begin
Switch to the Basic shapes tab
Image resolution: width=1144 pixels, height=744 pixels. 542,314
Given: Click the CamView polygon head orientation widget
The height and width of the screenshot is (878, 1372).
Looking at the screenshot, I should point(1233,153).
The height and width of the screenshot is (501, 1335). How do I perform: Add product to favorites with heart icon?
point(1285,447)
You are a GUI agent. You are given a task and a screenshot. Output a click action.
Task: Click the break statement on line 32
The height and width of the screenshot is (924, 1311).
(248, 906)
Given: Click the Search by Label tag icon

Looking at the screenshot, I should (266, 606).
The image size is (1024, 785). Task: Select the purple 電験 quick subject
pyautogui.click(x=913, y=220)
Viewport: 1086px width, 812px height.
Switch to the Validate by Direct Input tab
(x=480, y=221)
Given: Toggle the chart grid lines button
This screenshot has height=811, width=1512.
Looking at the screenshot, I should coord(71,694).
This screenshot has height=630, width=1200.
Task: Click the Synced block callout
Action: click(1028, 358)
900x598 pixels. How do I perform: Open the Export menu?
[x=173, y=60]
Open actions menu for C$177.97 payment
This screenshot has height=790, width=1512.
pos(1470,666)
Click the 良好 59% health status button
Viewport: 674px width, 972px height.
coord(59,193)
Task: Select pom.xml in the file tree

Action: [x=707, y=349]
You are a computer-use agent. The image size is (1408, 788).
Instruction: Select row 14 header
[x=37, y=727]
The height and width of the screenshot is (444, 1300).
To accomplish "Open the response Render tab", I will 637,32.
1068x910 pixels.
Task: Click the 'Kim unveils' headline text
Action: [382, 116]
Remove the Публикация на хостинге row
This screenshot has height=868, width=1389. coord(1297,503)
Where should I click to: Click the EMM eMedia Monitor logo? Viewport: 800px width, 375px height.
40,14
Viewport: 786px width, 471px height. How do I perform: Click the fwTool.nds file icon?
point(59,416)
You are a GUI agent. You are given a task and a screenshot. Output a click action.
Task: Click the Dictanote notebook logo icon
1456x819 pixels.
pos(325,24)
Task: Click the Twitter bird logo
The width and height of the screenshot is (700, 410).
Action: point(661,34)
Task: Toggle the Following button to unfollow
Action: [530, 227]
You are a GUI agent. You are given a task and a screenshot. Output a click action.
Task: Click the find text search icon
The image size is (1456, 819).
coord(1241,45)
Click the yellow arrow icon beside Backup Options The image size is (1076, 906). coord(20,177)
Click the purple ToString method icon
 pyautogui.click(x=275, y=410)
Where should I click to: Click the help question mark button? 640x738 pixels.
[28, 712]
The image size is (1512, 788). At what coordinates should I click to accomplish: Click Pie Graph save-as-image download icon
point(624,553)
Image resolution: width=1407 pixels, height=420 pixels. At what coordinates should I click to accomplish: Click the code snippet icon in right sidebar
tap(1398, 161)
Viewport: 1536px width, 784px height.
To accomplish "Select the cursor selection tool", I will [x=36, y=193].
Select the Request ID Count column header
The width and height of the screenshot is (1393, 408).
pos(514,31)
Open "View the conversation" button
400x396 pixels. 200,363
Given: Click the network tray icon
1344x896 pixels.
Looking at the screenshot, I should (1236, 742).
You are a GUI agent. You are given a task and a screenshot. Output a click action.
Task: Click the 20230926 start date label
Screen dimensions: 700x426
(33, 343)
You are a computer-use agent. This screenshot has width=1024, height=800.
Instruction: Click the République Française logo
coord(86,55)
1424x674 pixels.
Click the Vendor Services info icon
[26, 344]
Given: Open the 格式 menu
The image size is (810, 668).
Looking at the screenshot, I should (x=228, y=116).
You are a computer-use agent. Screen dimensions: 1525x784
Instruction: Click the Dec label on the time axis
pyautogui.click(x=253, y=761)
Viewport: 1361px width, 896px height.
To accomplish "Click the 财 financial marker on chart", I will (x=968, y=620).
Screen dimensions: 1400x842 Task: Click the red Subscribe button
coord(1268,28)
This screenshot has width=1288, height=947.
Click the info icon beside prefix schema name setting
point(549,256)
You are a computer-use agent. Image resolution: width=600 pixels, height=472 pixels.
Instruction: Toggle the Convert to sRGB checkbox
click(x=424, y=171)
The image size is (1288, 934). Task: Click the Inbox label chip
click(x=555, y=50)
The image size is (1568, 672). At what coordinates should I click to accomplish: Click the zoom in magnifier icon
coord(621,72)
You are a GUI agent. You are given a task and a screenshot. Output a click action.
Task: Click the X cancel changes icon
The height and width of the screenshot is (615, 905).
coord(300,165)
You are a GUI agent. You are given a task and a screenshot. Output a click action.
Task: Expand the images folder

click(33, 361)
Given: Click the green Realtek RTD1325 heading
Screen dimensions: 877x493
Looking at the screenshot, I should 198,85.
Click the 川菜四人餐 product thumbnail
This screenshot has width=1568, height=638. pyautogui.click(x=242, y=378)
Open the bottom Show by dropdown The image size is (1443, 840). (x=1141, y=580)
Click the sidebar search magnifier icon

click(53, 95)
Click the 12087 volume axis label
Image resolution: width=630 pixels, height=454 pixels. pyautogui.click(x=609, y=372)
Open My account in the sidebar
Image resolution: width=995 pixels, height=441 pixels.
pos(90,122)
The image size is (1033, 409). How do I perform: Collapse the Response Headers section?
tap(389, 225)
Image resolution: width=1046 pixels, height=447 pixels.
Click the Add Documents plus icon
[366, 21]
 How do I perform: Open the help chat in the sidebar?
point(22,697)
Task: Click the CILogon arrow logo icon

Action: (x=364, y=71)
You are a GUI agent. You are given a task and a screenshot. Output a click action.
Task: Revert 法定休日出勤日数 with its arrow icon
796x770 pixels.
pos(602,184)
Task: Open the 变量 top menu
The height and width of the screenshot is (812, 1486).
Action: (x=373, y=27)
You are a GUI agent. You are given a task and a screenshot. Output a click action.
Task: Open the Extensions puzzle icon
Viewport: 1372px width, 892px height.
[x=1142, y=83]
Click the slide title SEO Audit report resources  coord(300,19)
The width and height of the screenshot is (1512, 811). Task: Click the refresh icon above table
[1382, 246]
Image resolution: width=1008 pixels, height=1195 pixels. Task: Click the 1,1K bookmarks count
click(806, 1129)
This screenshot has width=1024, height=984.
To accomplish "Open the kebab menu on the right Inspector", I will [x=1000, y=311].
end
To be done
Please edit the items above by replacing "GUI agent" with "screen agent" everywhere it occurs, leaving every other line unchanged.

Task solution
Switch to the Basic shapes tab
Image resolution: width=1144 pixels, height=744 pixels. 542,314
Given: Click the CamView polygon head orientation widget
The height and width of the screenshot is (878, 1372).
Looking at the screenshot, I should point(1233,153).
The height and width of the screenshot is (501, 1335). How do I perform: Add product to favorites with heart icon?
point(1285,447)
You are a screen agent. You are given a task and a screenshot. Output a click action.
Task: Click the break statement on line 32
The height and width of the screenshot is (924, 1311).
(248, 906)
Given: Click the Search by Label tag icon

Looking at the screenshot, I should (266, 606).
The image size is (1024, 785). Task: Select the purple 電験 quick subject
pyautogui.click(x=913, y=220)
Viewport: 1086px width, 812px height.
Switch to the Validate by Direct Input tab
(x=480, y=221)
Given: Toggle the chart grid lines button
This screenshot has height=811, width=1512.
Looking at the screenshot, I should coord(71,694).
This screenshot has height=630, width=1200.
Task: Click the Synced block callout
Action: click(1028, 358)
900x598 pixels. How do I perform: Open the Export menu?
[x=173, y=60]
Open actions menu for C$177.97 payment
This screenshot has height=790, width=1512.
pos(1470,666)
Click the 良好 59% health status button
Viewport: 674px width, 972px height.
coord(59,193)
Task: Select pom.xml in the file tree

Action: [x=707, y=349]
You are a computer-use agent. The image size is (1408, 788).
Instruction: Select row 14 header
[x=37, y=727]
The height and width of the screenshot is (444, 1300).
To accomplish "Open the response Render tab", I will 637,32.
1068x910 pixels.
Task: Click the 'Kim unveils' headline text
Action: [382, 116]
Remove the Публикация на хостинге row
This screenshot has height=868, width=1389. coord(1297,503)
Where should I click to: Click the EMM eMedia Monitor logo? Viewport: 800px width, 375px height.
40,14
Viewport: 786px width, 471px height. How do I perform: Click the fwTool.nds file icon?
point(59,416)
You are a screen agent. You are given a task and a screenshot. Output a click action.
Task: Click the Dictanote notebook logo icon
1456x819 pixels.
pos(325,24)
Task: Click the Twitter bird logo
The width and height of the screenshot is (700, 410).
Action: point(661,34)
Task: Toggle the Following button to unfollow
Action: [530, 227]
You are a screen agent. You are given a task and a screenshot. Output a click action.
Task: Click the find text search icon
The image size is (1456, 819).
coord(1241,45)
Click the yellow arrow icon beside Backup Options The image size is (1076, 906). coord(20,177)
Click the purple ToString method icon
 pyautogui.click(x=275, y=410)
Where should I click to: Click the help question mark button? 640x738 pixels.
[28, 712]
The image size is (1512, 788). At what coordinates should I click to accomplish: Click Pie Graph save-as-image download icon
point(624,553)
Image resolution: width=1407 pixels, height=420 pixels. At what coordinates should I click to accomplish: Click the code snippet icon in right sidebar
tap(1398, 161)
Viewport: 1536px width, 784px height.
To accomplish "Select the cursor selection tool", I will [x=36, y=193].
Select the Request ID Count column header
The width and height of the screenshot is (1393, 408).
pos(514,31)
Open "View the conversation" button
400x396 pixels. 200,363
Given: Click the network tray icon
1344x896 pixels.
Looking at the screenshot, I should (1236, 742).
You are a screen agent. You are given a task and a screenshot. Output a click action.
Task: Click the 20230926 start date label
Screen dimensions: 700x426
(33, 343)
You are a computer-use agent. This screenshot has width=1024, height=800.
Instruction: Click the République Française logo
coord(86,55)
1424x674 pixels.
Click the Vendor Services info icon
[26, 344]
Given: Open the 格式 menu
The image size is (810, 668).
Looking at the screenshot, I should (x=228, y=116).
You are a computer-use agent. Screen dimensions: 1525x784
Instruction: Click the Dec label on the time axis
pyautogui.click(x=253, y=761)
Viewport: 1361px width, 896px height.
To accomplish "Click the 财 financial marker on chart", I will (x=968, y=620).
Screen dimensions: 1400x842 Task: Click the red Subscribe button
coord(1268,28)
This screenshot has width=1288, height=947.
Click the info icon beside prefix schema name setting
point(549,256)
You are a computer-use agent. Image resolution: width=600 pixels, height=472 pixels.
Instruction: Toggle the Convert to sRGB checkbox
click(x=424, y=171)
The image size is (1288, 934). Task: Click the Inbox label chip
click(x=555, y=50)
The image size is (1568, 672). At what coordinates should I click to accomplish: Click the zoom in magnifier icon
coord(621,72)
You are a screen agent. You are given a task and a screenshot. Output a click action.
Task: Click the X cancel changes icon
The height and width of the screenshot is (615, 905).
coord(300,165)
You are a screen agent. You are given a task and a screenshot. Output a click action.
Task: Expand the images folder

click(33, 361)
Given: Click the green Realtek RTD1325 heading
Screen dimensions: 877x493
Looking at the screenshot, I should 198,85.
Click the 川菜四人餐 product thumbnail
This screenshot has width=1568, height=638. pyautogui.click(x=242, y=378)
Open the bottom Show by dropdown The image size is (1443, 840). (x=1141, y=580)
Click the sidebar search magnifier icon

click(53, 95)
Click the 12087 volume axis label
Image resolution: width=630 pixels, height=454 pixels. pyautogui.click(x=609, y=372)
Open My account in the sidebar
Image resolution: width=995 pixels, height=441 pixels.
pos(90,122)
The image size is (1033, 409). How do I perform: Collapse the Response Headers section?
tap(389, 225)
Image resolution: width=1046 pixels, height=447 pixels.
Click the Add Documents plus icon
[366, 21]
 How do I perform: Open the help chat in the sidebar?
point(22,697)
Task: Click the CILogon arrow logo icon

Action: (x=364, y=71)
You are a screen agent. You are given a task and a screenshot. Output a click action.
Task: Revert 法定休日出勤日数 with its arrow icon
796x770 pixels.
pos(602,184)
Task: Open the 变量 top menu
The height and width of the screenshot is (812, 1486).
Action: (x=373, y=27)
You are a screen agent. You are given a task and a screenshot. Output a click action.
Task: Open the Extensions puzzle icon
Viewport: 1372px width, 892px height.
[x=1142, y=83]
Click the slide title SEO Audit report resources  coord(300,19)
The width and height of the screenshot is (1512, 811). Task: Click the refresh icon above table
[1382, 246]
Image resolution: width=1008 pixels, height=1195 pixels. Task: Click the 1,1K bookmarks count
click(806, 1129)
This screenshot has width=1024, height=984.
To accomplish "Open the kebab menu on the right Inspector", I will [x=1000, y=311].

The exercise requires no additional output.